Dropping out of a science career, in a picture
December 10, 2012 at 12:19 pm | Posted in Uncategorized | Leave a commentTags: Academia, academic careers, postdoc, postdoctoral researchers, professors, Science and technology, Women in science
The graph shows data from the UK’s Higher Education Statistics Authority (HESA) for full-time staff, 2007-2008.
The three lines show the proportions of total personnel (solid black line), men (dashed line) and women (grey line) at four increasingly senior levels of an academic science career: researcher, lecturer, senior and professorial.
The data have been standardised so that a value of 100% (horizontal dashed line at top) corresponds to the total number at entry (researcher) level. This means 12355 male, 5375 female and 17730 total staff.

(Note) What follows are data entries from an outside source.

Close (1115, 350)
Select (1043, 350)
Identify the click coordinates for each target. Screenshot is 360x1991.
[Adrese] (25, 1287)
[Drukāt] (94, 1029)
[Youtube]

There is, as any postdoc will be uncomfortably aware, a big drop in the transition from typically insecure, fixed-term researcher positions to the coveted status of lecturer, with its hope of secure and permanent employment. But the story of training far more young scientists than ever pursue an academic career is an old one. So let’s look instead at what happens higher up the ladder, among those who do become academic scientists.
Basically, the proportions for women keep on dropping; those for men don’t. A gap between genders (of just over 30%) is established at senior level and maintained into professorhood.
Overall, the latest HESA data (for 2010) suggest that 19.8% of academic staff employed as professors are women. That’s around double the proportion of lady science professors (in 2008).
Thus, contrary to some suggestions, it’s not the first step of getting a job that’s so problematic for women in science (although there is a difference, of just under 9%, between the genders). It’s the transition to leadership: to running a lab, heading up big grant applications, gaining promotion.
Many people have suggested reasons why this transition may hammer women so much harder than men: the pressures of motherhood, for instance. However, if the problem is with getting women into leadership positions, then maybe the science leadership — organisations like the Royal Society — can play a bigger role, not least by setting an example.
Nature magazine has recently promised that its editors will, when commissioning new pieces, ask ‘Who are the five women I could ask?‘ as part of the process. If selection for senior lecturer and researcher positions in the UK had included the same quick mental check in recent decades, might the gender gap by now be a distant memory?
Perhaps not; other factors are at play. But the thing about counterfactuals like that one is — duh — that they aren’t real. Reality is women deterred from reaching the summits of science, at the very time when science needs them more than ever.